Si donc il veut qu'elle soit quelque chose, il faut qu'il la laisse inachevée, et qu'il se contente de laisser deviner, au moyen de ce qu'il a fait, la dimension de ce qu'il eût voulu faire, la portée de ce qu'il n'a pas fait.
Tout chef-d'œuvre est une ébauche. L'inachevé est la marque du génie qui peint à grands traits, ne comptant rien terminer; c'est sa marque, son privilège, sa condamnation et sa grandeur.
Et plus l'exécution approche de l'idéal, plus l'abime qui les sépare apparaît large et profond à l'artiste; plus le nombre des côtés du polygone inscrit augmente, plus l'impossibilité de toucher le cercle devient sensible.
Pour l'artiste ordinaire, qu'il le sache ou non, la loi est formule. Voilà pourquoi il peut se satisfaire: son programme peut être rempli.
Le style est une puissance qui, comme toutes les puissances, a besoin d'être vengée. La funeste parole qui représente une si grande chose, est une des paroles les plus déshonorées qu'il y ait au monde. Cette association d'idées dont j'ai parlé souvent, et dont je parle encore aujourd'hui, nous a donné l'habitude de considérer le style comme l'art de coudre les mots à la suite les uns des autres, l'art d'arranger les phrases avec une symétrie vide, élégante, insignifiante. Pour les rhéteurs, le style, comme presque toutes les beautés, le style est une chose négative; dans leur pensée, il s'agit, pour bien écrire, d'éviter une multitude d'inconvénients, les locutions qui ne sont pas nobles, les expressions trop familières, les mots durs à l'oreille; et quand on a rempli ces conditions mécaniques, qui ressemblent, par leur multiplicité et leur niaiserie, aux conditions d'un jeu, on sait écrire, et on mérite le premier prix.

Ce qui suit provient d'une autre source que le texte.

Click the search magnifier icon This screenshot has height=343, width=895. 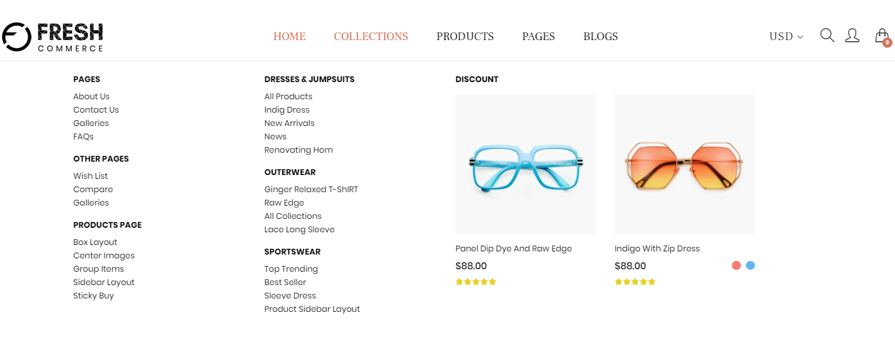point(827,36)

Pour juger les écrivains à ce point de vue, et leur assigner des rangs, il y aurait un moyen: ce serait de compter les fautes, comme au collège. Celui qui en aurait le moins à son compte serait proclamé le premier. Ce procédé aurait le mérite d'être un aveu. Il avouerait notre pensée secrète ; il avouerait que nous regardons l'abstention absolue comme la perfection, et que, pour nous, celui qui n'a rien fait est celui qui a le mieux fait.